How do the Averages Work?

66 Views Asked by At

I am trying to figure out the average items sold per customer for the year 2019

I have multiple customers per day, who each have a random number of items. Sometimes a customer makes more than one purchase a day - about 6% of the time. In that case - all sales for that customer are considered to be 1 sale.

I have calculated this in 2 fashions - The 1st:

  1. Total # Items Sold ( 27,427,131 ) / Total # customers ( 6,556,133 ) = 4.18
  2. AVG(Items Sold Per Customer who make a purchase Per Day) = 4.21

The second way I did using an SQL function on an MS SQL Server The first way I did by getting the total # from the same SQL Database

With > 1 million customers - I can't replicate the 2nd method in Excel - and so I can't step it through and confirm the data.

I don't quite understand why the 2 avgs are different - but I suspected they would be and would like to use the # I think is more accurate - the 2nd one: 4.21 My boss has asked me to provide the formula used, and wants me to "prove" my answer. Not an unreasonable request, but I'm a little lost in explaining why I am getting 2 different averages. How do I explain this?
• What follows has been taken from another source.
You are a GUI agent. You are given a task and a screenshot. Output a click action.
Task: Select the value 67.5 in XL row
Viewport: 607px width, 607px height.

OR - and this is a real possibility - The numbers SHOULD be exactly the same and I am doing something wrong in one of my steps to calculate this.

1

There are 1 best solutions below

2
On BEST ANSWER

You're running into weighted averages on unequal sample sizes. The second formula is incorrect.

Suppose there's only the following two days:

  1. 2 items sold, 1 customer
  2. 2 items sold, 2 customers

It's obvious the first formula generates the correct result ($4/3$, 4 items/3 customers), the second is $\mathrm{AVG}(2,1)$ which is not $4/3$.

See Simpson's paradox for how bad it can get.